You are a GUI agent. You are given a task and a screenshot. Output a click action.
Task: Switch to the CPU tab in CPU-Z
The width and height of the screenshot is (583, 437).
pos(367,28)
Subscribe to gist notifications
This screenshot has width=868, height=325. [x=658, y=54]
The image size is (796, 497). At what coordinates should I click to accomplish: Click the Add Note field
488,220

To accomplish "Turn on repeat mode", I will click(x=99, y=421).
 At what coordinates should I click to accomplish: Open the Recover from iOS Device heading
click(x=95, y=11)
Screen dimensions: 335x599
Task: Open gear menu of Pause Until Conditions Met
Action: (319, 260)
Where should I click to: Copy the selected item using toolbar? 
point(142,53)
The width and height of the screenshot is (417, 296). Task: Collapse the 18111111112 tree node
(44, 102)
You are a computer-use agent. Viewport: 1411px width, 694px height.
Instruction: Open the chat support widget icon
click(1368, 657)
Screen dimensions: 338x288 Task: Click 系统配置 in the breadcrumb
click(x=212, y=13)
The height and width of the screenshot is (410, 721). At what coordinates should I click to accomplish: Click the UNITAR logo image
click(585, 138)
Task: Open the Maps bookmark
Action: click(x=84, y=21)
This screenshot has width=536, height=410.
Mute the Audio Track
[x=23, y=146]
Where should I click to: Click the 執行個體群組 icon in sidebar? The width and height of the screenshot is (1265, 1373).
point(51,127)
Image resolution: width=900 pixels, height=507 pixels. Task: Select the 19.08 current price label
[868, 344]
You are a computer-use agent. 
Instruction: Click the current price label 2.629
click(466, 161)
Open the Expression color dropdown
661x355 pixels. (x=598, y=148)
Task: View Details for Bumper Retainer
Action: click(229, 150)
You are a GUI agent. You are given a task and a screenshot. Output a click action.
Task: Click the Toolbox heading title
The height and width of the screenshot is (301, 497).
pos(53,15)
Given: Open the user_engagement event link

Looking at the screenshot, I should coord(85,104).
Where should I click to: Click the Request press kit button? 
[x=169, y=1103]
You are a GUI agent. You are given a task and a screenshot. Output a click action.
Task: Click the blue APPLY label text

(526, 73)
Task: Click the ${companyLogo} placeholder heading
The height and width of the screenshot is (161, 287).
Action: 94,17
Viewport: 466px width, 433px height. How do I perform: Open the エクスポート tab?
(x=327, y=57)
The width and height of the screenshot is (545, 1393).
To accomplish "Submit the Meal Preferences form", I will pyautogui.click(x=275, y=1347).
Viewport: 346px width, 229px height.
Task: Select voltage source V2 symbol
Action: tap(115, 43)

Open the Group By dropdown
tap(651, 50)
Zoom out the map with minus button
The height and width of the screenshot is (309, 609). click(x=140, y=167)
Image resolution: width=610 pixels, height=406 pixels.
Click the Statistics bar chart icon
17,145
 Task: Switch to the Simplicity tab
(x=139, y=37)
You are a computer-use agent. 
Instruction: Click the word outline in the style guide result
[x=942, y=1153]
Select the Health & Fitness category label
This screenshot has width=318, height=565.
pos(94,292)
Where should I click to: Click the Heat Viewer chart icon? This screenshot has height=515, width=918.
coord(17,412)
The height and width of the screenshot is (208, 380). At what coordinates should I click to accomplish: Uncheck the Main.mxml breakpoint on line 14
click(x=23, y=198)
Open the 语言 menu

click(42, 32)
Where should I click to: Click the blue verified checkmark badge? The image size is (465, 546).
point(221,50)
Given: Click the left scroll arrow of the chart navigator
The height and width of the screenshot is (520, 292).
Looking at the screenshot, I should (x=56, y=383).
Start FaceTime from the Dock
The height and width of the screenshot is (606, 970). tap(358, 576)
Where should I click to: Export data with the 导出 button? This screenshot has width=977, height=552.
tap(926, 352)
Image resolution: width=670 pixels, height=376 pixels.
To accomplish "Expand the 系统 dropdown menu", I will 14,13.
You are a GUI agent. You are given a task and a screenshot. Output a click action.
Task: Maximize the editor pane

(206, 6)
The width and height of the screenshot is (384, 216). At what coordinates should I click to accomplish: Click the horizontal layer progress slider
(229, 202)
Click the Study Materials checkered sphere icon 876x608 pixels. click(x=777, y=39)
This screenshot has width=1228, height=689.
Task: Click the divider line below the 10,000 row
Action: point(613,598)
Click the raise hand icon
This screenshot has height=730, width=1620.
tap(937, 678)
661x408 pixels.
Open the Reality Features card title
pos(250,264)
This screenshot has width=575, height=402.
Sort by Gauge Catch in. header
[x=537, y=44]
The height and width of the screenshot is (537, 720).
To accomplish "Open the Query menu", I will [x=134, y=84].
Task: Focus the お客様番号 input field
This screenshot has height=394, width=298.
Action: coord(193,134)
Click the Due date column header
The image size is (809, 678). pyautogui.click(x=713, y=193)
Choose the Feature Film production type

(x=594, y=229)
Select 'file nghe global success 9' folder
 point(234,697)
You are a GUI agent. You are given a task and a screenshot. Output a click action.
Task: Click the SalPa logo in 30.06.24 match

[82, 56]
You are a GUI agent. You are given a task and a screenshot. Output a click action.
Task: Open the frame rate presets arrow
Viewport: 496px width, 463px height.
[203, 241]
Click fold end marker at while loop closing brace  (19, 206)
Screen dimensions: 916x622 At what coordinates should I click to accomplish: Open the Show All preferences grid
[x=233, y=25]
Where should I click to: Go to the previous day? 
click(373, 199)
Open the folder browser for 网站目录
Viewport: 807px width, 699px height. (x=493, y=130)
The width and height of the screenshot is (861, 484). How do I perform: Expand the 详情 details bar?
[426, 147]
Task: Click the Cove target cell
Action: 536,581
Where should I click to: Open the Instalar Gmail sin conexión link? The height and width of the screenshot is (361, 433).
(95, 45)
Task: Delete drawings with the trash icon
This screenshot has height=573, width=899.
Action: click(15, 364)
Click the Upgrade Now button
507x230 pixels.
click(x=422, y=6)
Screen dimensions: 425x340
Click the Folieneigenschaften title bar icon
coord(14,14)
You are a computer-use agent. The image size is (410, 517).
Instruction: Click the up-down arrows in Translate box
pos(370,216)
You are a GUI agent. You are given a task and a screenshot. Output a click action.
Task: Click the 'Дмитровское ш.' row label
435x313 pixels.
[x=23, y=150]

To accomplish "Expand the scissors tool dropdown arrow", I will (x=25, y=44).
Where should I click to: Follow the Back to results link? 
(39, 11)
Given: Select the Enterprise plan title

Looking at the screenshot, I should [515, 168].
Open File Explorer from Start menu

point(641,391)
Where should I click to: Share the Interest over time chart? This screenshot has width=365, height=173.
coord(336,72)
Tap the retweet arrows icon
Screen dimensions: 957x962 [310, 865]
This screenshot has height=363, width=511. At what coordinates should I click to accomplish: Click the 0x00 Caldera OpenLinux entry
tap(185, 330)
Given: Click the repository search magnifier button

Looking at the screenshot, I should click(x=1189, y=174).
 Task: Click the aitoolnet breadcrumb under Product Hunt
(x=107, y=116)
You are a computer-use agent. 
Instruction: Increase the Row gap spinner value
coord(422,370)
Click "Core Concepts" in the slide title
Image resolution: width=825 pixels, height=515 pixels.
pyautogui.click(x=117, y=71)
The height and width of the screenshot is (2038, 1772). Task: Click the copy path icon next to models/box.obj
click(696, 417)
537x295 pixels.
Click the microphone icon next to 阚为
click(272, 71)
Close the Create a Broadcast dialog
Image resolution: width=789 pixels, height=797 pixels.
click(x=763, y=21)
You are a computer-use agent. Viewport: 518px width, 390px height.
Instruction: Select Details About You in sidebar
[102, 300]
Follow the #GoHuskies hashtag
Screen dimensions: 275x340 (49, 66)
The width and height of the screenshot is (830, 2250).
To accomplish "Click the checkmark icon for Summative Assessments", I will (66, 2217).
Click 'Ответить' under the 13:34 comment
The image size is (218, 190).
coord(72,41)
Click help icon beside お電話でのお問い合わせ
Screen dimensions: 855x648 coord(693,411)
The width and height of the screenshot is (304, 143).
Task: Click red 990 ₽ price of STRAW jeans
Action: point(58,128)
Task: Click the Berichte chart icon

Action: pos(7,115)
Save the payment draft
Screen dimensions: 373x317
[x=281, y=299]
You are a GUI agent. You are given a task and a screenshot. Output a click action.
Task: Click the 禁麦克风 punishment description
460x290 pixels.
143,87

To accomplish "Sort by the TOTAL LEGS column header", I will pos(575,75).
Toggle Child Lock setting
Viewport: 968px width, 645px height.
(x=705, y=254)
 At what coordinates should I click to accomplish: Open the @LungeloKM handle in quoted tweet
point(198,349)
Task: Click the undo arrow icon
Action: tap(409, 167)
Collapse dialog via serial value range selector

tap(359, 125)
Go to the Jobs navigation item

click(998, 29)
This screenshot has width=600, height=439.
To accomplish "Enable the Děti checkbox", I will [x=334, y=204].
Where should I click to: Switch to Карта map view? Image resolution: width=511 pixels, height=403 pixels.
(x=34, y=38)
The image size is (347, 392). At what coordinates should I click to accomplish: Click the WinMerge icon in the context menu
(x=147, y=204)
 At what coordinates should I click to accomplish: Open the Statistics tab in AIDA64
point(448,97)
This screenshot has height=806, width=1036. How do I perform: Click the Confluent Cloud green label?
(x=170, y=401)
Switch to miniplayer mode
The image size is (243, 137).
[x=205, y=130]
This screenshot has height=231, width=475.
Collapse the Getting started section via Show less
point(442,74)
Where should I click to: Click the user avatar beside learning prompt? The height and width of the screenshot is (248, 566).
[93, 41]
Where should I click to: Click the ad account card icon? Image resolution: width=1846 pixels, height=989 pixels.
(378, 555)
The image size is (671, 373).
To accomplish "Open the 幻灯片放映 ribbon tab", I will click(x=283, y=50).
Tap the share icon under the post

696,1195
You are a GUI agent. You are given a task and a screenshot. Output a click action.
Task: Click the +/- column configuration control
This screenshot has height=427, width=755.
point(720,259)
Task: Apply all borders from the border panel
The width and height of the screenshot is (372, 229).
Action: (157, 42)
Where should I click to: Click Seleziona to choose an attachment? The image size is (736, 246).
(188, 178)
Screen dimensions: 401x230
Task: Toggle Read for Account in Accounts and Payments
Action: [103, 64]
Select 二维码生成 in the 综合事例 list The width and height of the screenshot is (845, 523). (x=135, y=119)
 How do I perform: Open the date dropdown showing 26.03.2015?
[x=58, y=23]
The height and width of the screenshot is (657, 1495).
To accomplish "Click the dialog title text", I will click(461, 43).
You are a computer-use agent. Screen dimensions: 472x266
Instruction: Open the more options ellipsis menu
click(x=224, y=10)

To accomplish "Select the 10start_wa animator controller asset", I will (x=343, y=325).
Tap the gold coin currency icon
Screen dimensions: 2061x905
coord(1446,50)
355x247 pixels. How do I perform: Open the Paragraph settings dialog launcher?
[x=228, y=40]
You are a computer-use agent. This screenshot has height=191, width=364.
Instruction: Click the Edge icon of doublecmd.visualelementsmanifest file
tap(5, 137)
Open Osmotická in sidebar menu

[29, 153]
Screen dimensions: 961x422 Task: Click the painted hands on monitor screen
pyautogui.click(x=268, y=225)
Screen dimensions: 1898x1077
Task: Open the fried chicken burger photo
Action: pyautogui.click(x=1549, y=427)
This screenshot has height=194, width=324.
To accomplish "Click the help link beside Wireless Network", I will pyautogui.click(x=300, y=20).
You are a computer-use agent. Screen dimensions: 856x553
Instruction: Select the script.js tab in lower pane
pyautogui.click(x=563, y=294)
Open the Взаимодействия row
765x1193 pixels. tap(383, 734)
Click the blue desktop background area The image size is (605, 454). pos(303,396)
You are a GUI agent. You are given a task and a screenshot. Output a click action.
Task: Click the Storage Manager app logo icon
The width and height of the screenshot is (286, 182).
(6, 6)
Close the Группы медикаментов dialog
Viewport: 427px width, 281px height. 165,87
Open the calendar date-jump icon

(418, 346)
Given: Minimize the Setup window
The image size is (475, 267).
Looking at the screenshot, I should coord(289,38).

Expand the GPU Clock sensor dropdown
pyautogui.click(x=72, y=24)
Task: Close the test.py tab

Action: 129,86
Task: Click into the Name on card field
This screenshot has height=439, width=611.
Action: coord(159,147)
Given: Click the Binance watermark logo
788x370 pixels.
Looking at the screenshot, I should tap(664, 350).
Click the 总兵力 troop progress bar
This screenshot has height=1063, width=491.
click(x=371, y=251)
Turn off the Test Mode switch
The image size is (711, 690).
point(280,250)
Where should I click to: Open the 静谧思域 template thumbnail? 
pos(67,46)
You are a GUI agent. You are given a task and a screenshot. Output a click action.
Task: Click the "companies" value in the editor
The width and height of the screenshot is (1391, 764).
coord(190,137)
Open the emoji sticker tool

Activity -
Go to the line in the material above that contains "The height and width of the screenshot is (301, 497)." and copy exactly from there through the line that contains "The width and height of the screenshot is (545, 1393).", stopping after it.

Task output -
The height and width of the screenshot is (301, 497).
pos(53,15)
Given: Open the user_engagement event link

Looking at the screenshot, I should coord(85,104).
Where should I click to: Click the Request press kit button? 
[x=169, y=1103]
You are a GUI agent. You are given a task and a screenshot. Output a click action.
Task: Click the blue APPLY label text

(526, 73)
Task: Click the ${companyLogo} placeholder heading
The height and width of the screenshot is (161, 287).
Action: 94,17
Viewport: 466px width, 433px height. How do I perform: Open the エクスポート tab?
(x=327, y=57)
The width and height of the screenshot is (545, 1393).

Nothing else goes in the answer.